──────── Source data

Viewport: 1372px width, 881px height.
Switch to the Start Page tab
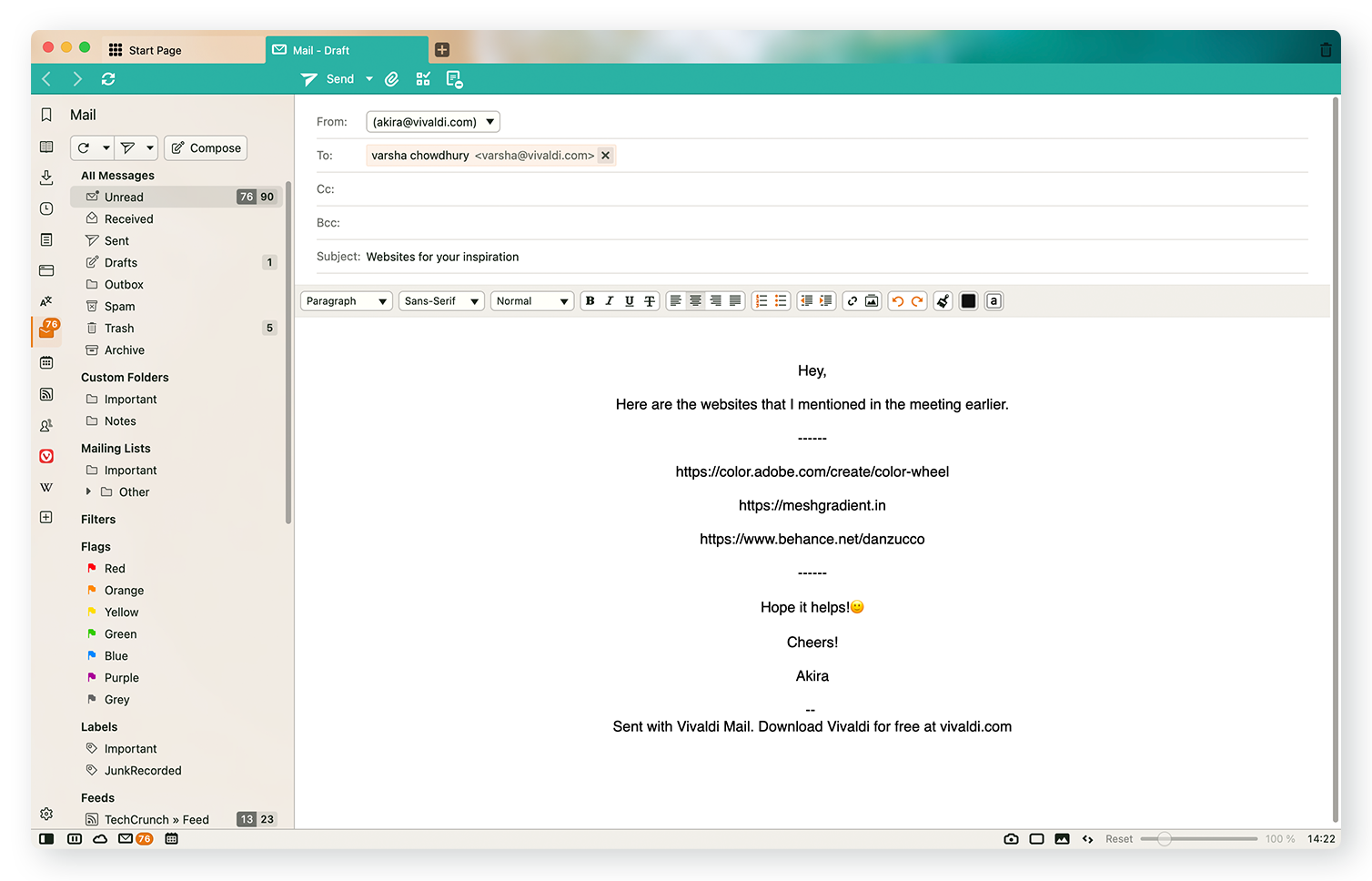click(x=155, y=50)
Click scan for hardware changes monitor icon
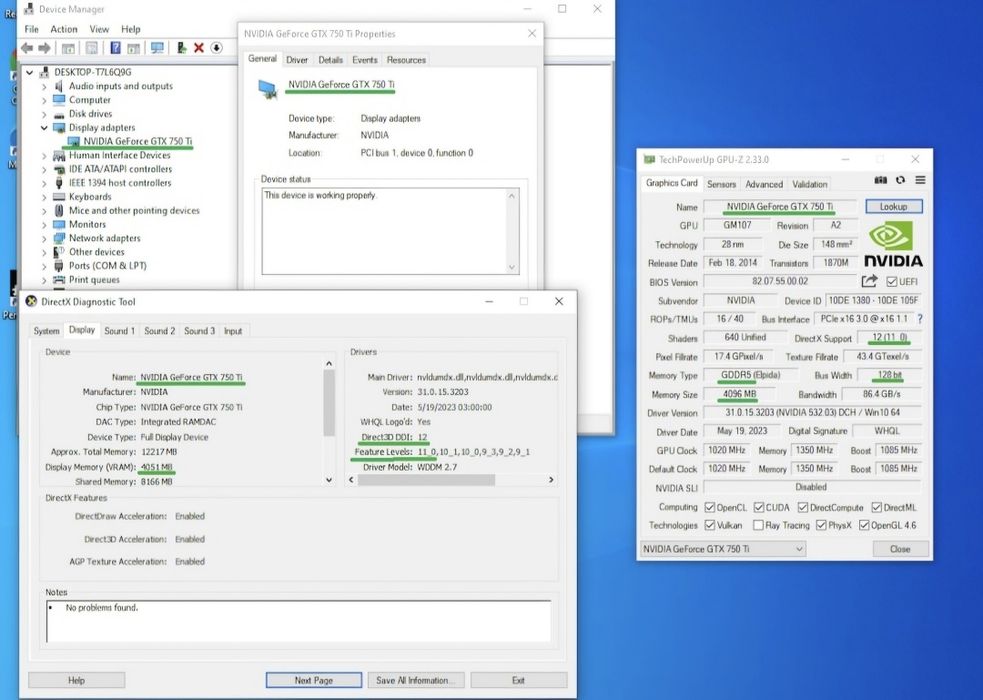Screen dimensions: 983x700 [x=157, y=47]
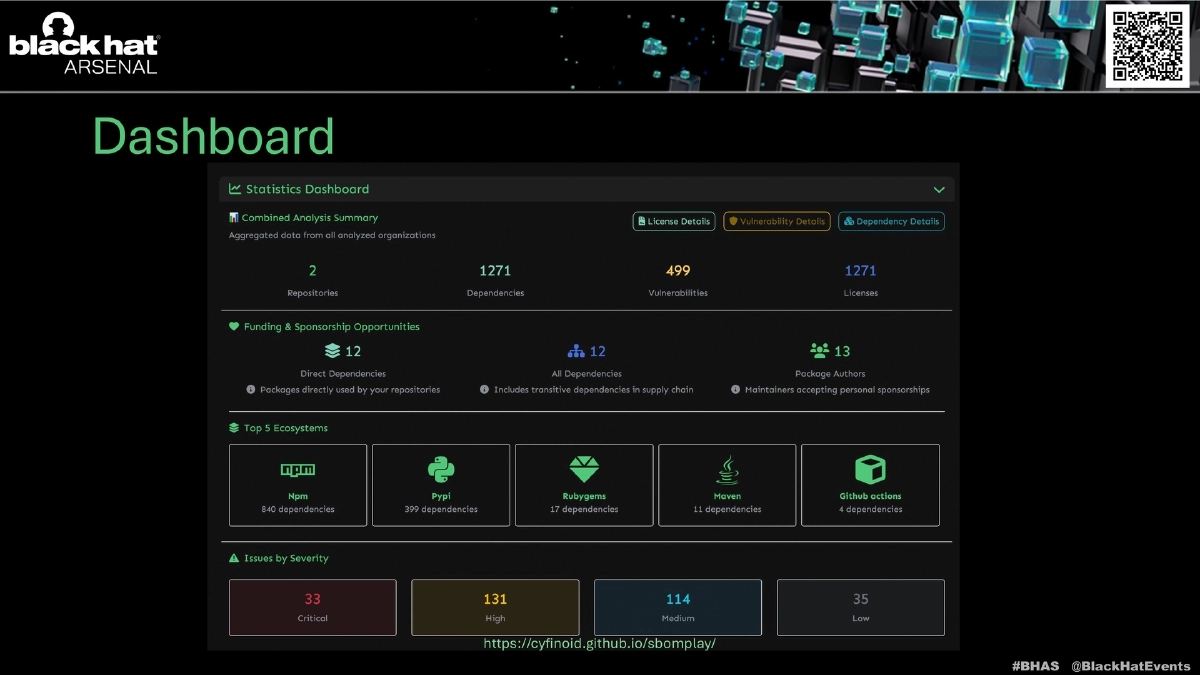The width and height of the screenshot is (1200, 675).
Task: Select the Medium severity card
Action: pos(678,607)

────────────────

**Aim of the exercise**
Exactly the lines from the one that contains "Switch to the Start Page tab" through the last line of the records should be set down, and the pictures should be dropped.

**Answer box**
Switch to the Start Page tab
click(x=155, y=50)
Click scan for hardware changes monitor icon
Screen dimensions: 983x700 [x=157, y=47]
The width and height of the screenshot is (1200, 675).
Task: Select the Medium severity card
Action: pos(678,607)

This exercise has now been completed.